Beyond lay freedom and Azala. Already had I witnessed that Istar, quick-tempered and passionate, was capable of any cruelty or treachery, even towards her most trusted friends. This woman, worshipped as Goddess of Love, was, indeed, full of grace, beautiful in form, with a face almost flawless; but the cruelties she practised almost daily were revolting. To incur her anger meant death, either upon the torture-wheel or in the lion-pit, and ofttimes, while standing beside her, I had noticed the exultant pleasure with which she condemned men and women to torture or to the grave. The people of Ea called her goddess; I thought her a fiend.
As over the parapet I gazed aimlessly away across the gigantic capital of this world-forgotten race, it became impressed upon me that, to save my life, I must at once seek means of escape. But how? As Istar’s personal slave, it seemed impossible to elude her vigilance; even if I escaped outside the city my way back to the Rock of the Moon-god was uncertain. I recollected also that within the gloomy cavern there existed an utterly impassable barrier between myself and the world I had left—that roaring inrush of water descending to feed the subterranean river. Times without number thoughts of freedom had possessed me, but on each occasion I had been forced to abandon hope, resign myself to the galling captivity in which I existed, and possess my soul in patience.
Now, however, I had become desperate. The moon, while I stood watching long and earnestly, became obscured by a dense black cloud shaped like a falcon’s wing, which left only a patch of green sky half round its disc. On either side of the city the great plain stretched dark and wide. The shapes of the mountains could not be discerned, but showed like a heavy cloud bank against the horizon. My strained eyes could discern a speck of light afar off, which, as it was too low for a star, could only mark the existence of some house on the distant mountain side. The silence could be felt.
The day of feasting and mad gaiety had, it seemed, exhausted all the voices of nature as well as those of men.

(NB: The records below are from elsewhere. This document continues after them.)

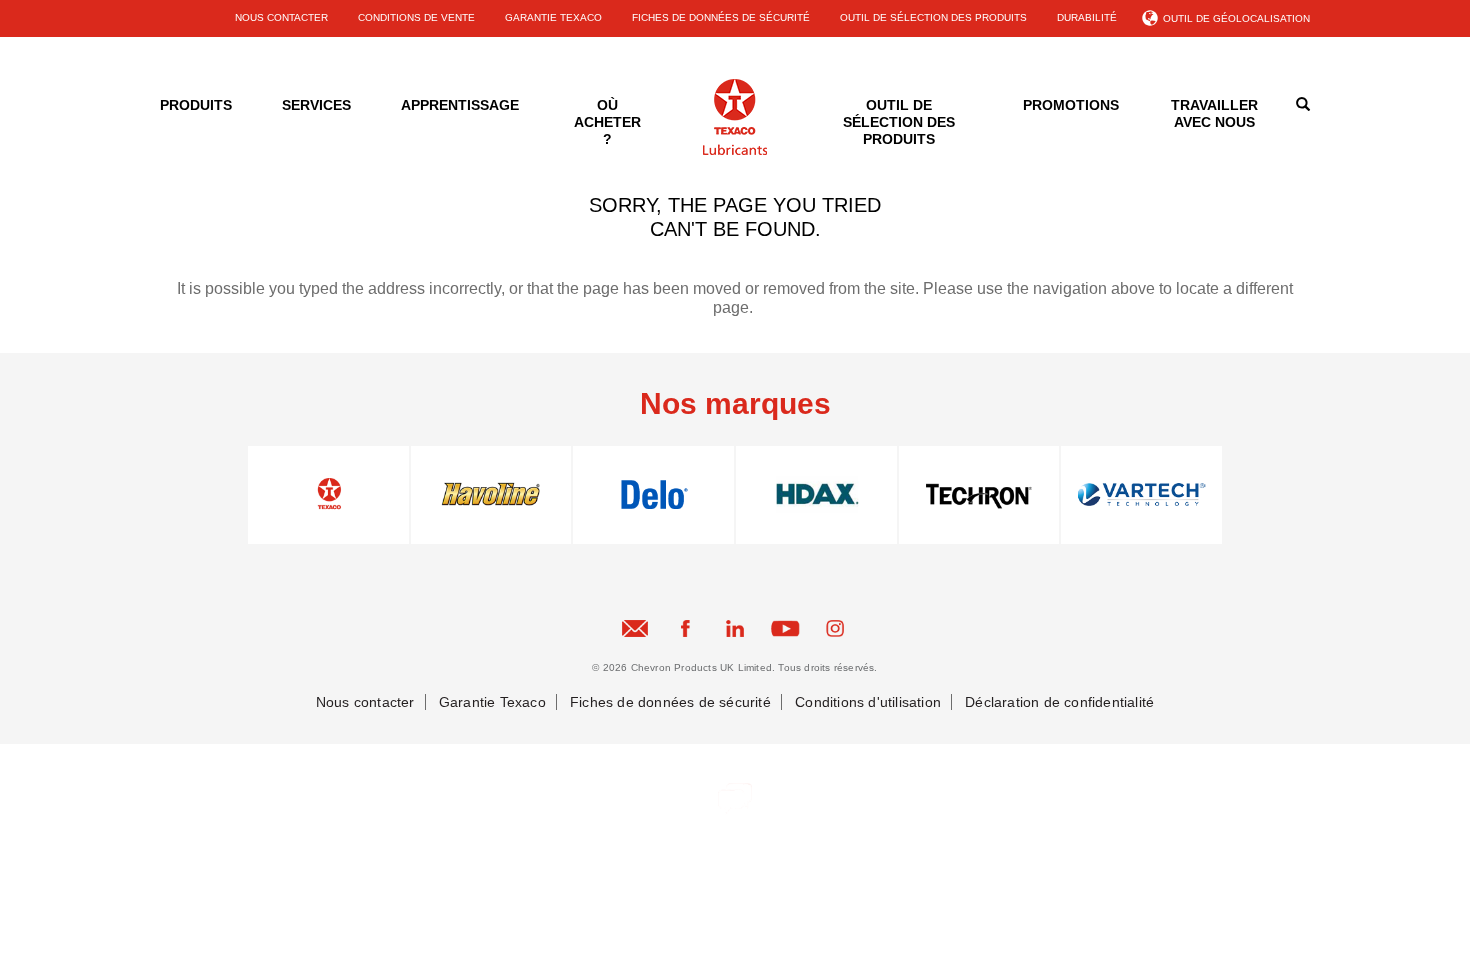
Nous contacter (365, 702)
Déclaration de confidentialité (1059, 702)
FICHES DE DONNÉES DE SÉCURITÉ (721, 17)
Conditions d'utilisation (868, 702)
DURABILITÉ (1087, 17)
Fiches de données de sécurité (670, 702)
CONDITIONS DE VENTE (416, 17)
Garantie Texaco (492, 702)
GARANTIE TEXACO (553, 17)
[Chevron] (735, 151)
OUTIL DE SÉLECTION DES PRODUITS (933, 17)
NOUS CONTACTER (281, 17)
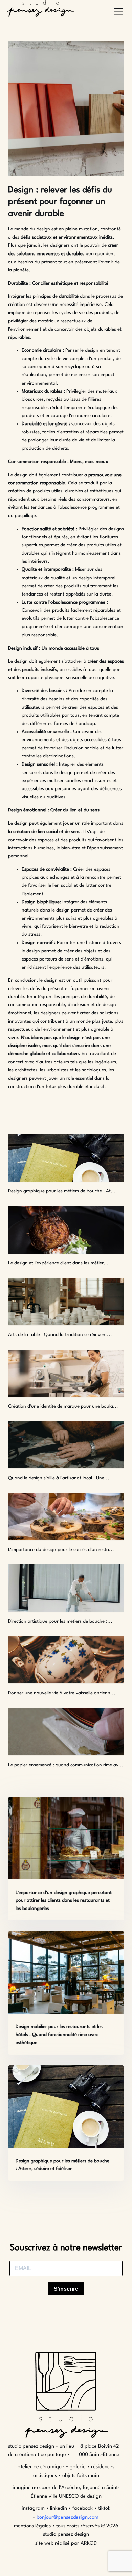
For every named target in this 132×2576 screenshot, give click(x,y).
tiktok (104, 2508)
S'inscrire (66, 2289)
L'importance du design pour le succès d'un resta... (61, 1549)
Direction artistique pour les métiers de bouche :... (60, 1621)
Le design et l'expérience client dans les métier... (58, 1263)
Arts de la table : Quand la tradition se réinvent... (60, 1334)
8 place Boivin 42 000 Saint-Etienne (99, 2451)
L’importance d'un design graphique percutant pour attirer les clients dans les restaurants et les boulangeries (64, 1900)
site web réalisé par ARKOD (66, 2543)
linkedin (58, 2508)
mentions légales (32, 2526)
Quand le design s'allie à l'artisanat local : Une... (58, 1478)
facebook (82, 2508)
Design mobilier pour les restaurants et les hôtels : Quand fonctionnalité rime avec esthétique (59, 2034)
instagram (34, 2508)
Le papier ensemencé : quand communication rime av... (66, 1765)
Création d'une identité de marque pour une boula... (63, 1406)
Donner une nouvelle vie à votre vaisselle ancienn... (61, 1693)
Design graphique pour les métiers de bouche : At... (62, 1191)
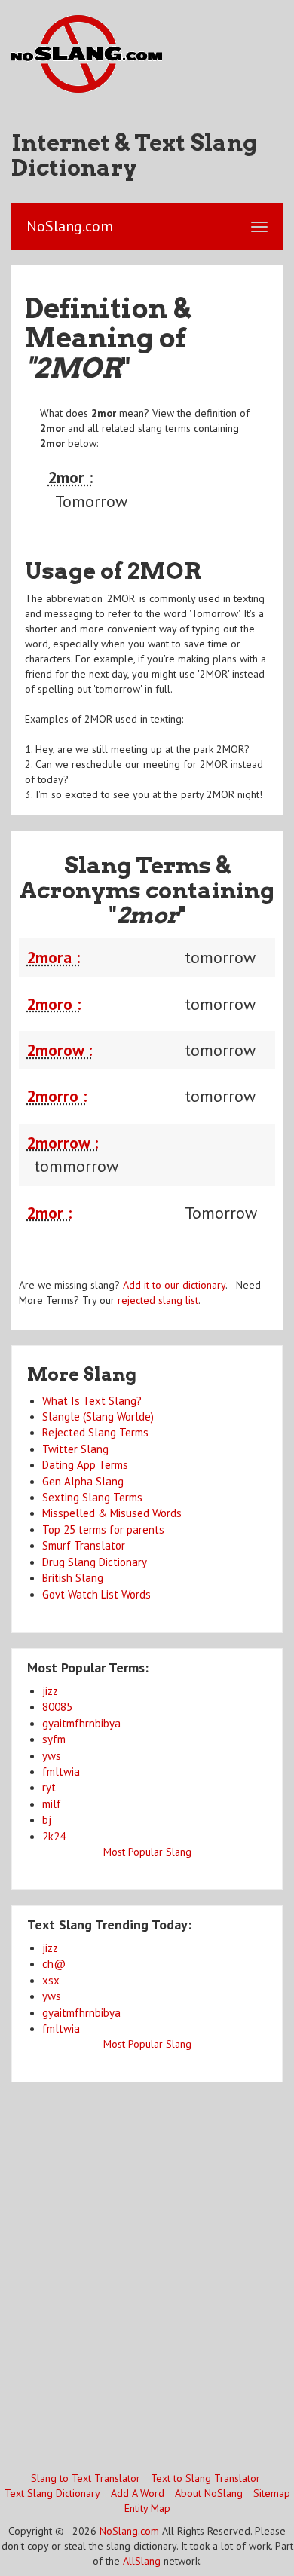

At length I turned towards the papakha. Istar had sunk back upon her purple couch, wearied by the continuous gaiety of the festival, and forgetful of her wrath, had again fallen asleep, her head thrown back upon a great, tasselled cushion of rose silk. One of her slippers had fallen off, disclosing her bare foot, with its heavy, bejewelled anklets, while near her Ninep had stretched her long body, with her snout between her paws. Between us stood the life-sized statue upon its pedestal, the image of Love, before which all women of Ea bowed and made sacrifice. Ghostly it looked in the pale half-light with the symbol of the entwined asps held within its right hand, and as I advanced towards it I touched its base. The stone had been worn smooth as glass by the lips of priestesses and votaries who had worshipped at that shrine through all the ages since Semiramis; the feet and legs were worn hollow and out of symmetry by the osculations of the millions of women who had ascended that tower to the gorgeous Temple of Istar to prostrate themselves. The image stretched forth its arm over me ominously, and the perfumed smoke from the braziers, whirled up by a breath of the night wind, wrapped around me a subtle, almost suffocating, fragrance.
Istar slept on with heaving breasts. One chance alone remained to me—a dash for liberty.